Woven is an experimental rock band from Los Angeles, California.

Biography 
Woven combines electronica and rock elements, influenced by the likes of Björk, Aphex Twin, Pink Floyd, Jane's Addiction and Deftones, to create music ranging from guitar-driven drum and bass to syncopated, sparse IDM. In 2001, Woven released its debut EP titled EPrime on Interscope records. Songs from EPrime became the fifth most-added to U.S. college radio playlists in the year of its release, and landed spots on Los Angeles-based radio station KCRW 89.9.

In 2003, the band released their first full-length album with Interscope Records, 8 Bit Monk. The review on MSN's Entertainment section said of the album that it "tends to meander in Woven's self-created safe zone between electronic and alt rock", and that the band had upped the groove and removed much of the subtlety it displayed on Eprime. For the album, the band re-enlisted the Irish mixer Steve Fitzmaurice. The album was self-produced by Woven, with additional production by Steve Berlin of Los Lobos and Alan Elliott.

§ Data rows:
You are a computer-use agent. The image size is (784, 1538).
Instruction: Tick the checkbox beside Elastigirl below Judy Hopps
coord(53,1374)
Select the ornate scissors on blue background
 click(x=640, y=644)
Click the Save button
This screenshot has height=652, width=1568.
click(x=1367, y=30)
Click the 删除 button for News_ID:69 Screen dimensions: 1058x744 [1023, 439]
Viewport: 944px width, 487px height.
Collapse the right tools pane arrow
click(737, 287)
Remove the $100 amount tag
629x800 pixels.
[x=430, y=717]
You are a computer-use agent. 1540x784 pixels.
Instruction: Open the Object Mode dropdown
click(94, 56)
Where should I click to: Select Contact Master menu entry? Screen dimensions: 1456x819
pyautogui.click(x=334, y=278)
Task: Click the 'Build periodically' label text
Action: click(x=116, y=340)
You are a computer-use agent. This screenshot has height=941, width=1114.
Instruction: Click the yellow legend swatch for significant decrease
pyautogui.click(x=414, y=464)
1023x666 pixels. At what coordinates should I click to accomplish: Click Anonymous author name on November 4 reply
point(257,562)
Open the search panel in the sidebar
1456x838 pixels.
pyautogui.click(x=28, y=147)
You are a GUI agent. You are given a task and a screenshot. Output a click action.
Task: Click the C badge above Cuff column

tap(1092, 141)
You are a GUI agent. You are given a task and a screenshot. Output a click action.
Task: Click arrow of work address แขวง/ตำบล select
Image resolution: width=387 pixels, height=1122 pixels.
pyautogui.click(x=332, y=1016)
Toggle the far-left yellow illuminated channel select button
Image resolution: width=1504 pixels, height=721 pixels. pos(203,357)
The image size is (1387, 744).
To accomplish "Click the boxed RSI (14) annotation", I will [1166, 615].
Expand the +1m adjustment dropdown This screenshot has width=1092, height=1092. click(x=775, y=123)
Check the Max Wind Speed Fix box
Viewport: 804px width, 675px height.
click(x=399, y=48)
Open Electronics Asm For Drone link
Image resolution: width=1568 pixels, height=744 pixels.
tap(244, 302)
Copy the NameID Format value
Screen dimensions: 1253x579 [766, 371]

§ Written exercise: In the Woven biography, render this sentence in Spanish: "The album was self-produced by Woven, with additional production by Steve Berlin of Los Lobos and Alan Elliott."

§ Reply to the task: El álbum fue autoproducido por Woven, con producción adicional de Steve Berlin, de Los Lobos, y de Alan Elliott.